*Exercise:*
Please reproduce the stretch of the passage on Cuba and the FARC from "Success or failure" through "form of struggle.", word for word.

*Passage to read:*
In other words, the key for the FARC is to be able to stop fighting and to engage safely in opposition politics.  That implies negotiating a ceasefire, integration of FARC fighters into civilian life, and whatever political and security guarantees are needed to give both parties confidence that the negotiated arrangements will work. 

Success or failure will belong to the Colombians, but Cuba has a key role and has taken on a serious and interesting challenge.  The fact that Havana enjoys the confidence of a very old, faltering Marxist insurgency and a center-right, free-market democracy that is close to Washington is a big vote of confidence in Cuban diplomacy and a sign of its prominence in the hemisphere, even in the post-Fidel era.  One can imagine that Cuba’s key contribution could come when the FARC reaches crunch time and has to decide whether to take the leap into civilian life and politics – which it will surely call a transition to another form of struggle.

*Given data:*
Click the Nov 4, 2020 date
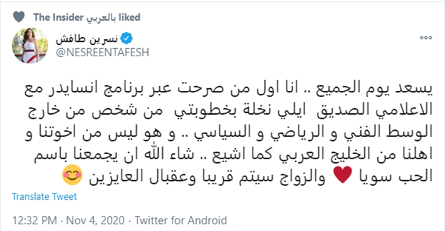coord(95,220)
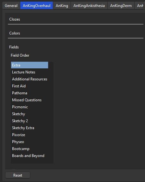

*The answer:*
Success or failure will belong to the Colombians, but Cuba has a key role and has taken on a serious and interesting challenge.  The fact that Havana enjoys the confidence of a very old, faltering Marxist insurgency and a center-right, free-market democracy that is close to Washington is a big vote of confidence in Cuban diplomacy and a sign of its prominence in the hemisphere, even in the post-Fidel era.  One can imagine that Cuba’s key contribution could come when the FARC reaches crunch time and has to decide whether to take the leap into civilian life and politics – which it will surely call a transition to another form of struggle.